··· FRAGMENTO DEL DOCUMENTO ···

Que sí, de verdad, que a mí
me lo podéis decir tranquilamente, que de mi blog no sale: ¿Cuántas películas
rusas conocemos? Venga, venga, frikazos del cine, que no se diga
¿Cuántas, cuántas? Porque Bye, bye, Lenin (2003) no es soviética, ni
siquiera su acción transcurre en la Unión soviética. Ni tampoco es soviética Doctor
Zhivago (1965). No veo yo a Omar Sharif desfilando en la Plaza Roja, la
verdad. De Taras Bulba (1962), ¿para qué hablar? Y así podríamos seguir
con un largo etcétera de filmes originarios en leyendas o novelas del gran
hermano del este. Tampoco es rusa una película aparentemente tan moscovita como
El concierto (2009), sino oficialmente francesa, en realidad una
coproducción franco-rumano-italo-belga. Su director, al menos, Radu Mihaleanu,
rumano, sí pertenece a la Europa del Este. Por decir algo, vaya.
Ah, por cierto, en adelante, y por simplificar
el texto, utilizaré el gentilicio “ruso” para referirme tanto al cine ruso, en
sentido estricto, como al soviético. Al fin y al cabo, uno de Historia, lo
justito.
Pero yo tampoco soy capaz
de recordar muchas películas rusas, más allá de Sergei Eisenstein. Realmente
sólo una: Moscú no cree en las lágrimas (1979), que obtuvo el Oscar a la
mejor película en habla no inglesa en 1980 y que quizá por ello llegó a las
pantallas españolas: en aquel momento ya se habían restablecido las relaciones
diplomáticas con la Unión Soviética. Posteriormente, en 1994, fue distinguida
con el mismo galardón Quemado por el sol, que reconozco no haber visto.
Aún. Nunca se sabe.
Y sin embargo, en buena
lógica, desde que los hermanos Lumière inventaron el cine en 1896, cabe inferir
que muchos y de gran calidad han sido los largometrajes procedentes de Rusia,
que es una nación que ha dejado grandísimas muestras de creatividad en todas
las disciplinas artísticas oficialmente reconocidas. Y es que en esta nuestra
querida y temida piel de toro es muy poquito lo que se sabe de Rusia: ese
gigante que no está muy claro a qué continente pertenece, si es que no
constituye un continente por sí mismo. Mucho ruso en Rusia, ¿para qué insistir?

···

▶ [TAREAS]:
1: Repite del texto sobre el cine ruso el trozo que va de "Pero yo tampoco" a "no haber visto.", incluidos los dos.
2: Contesta estas preguntas según el texto sobre el cine ruso:
(a) ¿De qué país es Radu Mihaleanu?
(b) ¿Qué película ganó el Oscar a la mejor película de habla no inglesa en 1980?
(c) ¿En qué año inventaron el cine los hermanos Lumière, según el texto?
Las entradas no tienen nada que ver con el texto sobre el cine ruso.

··· DATOS PROPORCIONADOS ···

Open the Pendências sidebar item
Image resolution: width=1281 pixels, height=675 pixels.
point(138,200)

···
··· DATOS PROPORCIONADOS ···

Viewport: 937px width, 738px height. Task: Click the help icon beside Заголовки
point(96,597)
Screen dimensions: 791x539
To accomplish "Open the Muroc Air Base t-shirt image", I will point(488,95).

···
··· DATOS PROPORCIONADOS ···

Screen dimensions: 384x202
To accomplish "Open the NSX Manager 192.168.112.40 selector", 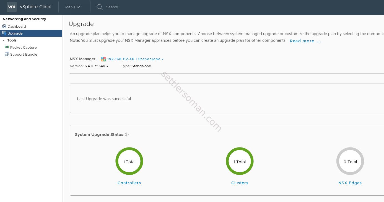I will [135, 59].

···

▶ [RESPUESTAS COMPLETAS]:
1:
Pero yo tampoco soy capaz
de recordar muchas películas rusas, más allá de Sergei Eisenstein. Realmente
sólo una: Moscú no cree en las lágrimas (1979), que obtuvo el Oscar a la
mejor película en habla no inglesa en 1980 y que quizá por ello llegó a las
pantallas españolas: en aquel momento ya se habían restablecido las relaciones
diplomáticas con la Unión Soviética. Posteriormente, en 1994, fue distinguida
con el mismo galardón Quemado por el sol, que reconozco no haber visto.

2:
(a) Es rumano.
(b) Moscú no cree en las lágrimas (1979).
(c) En 1896.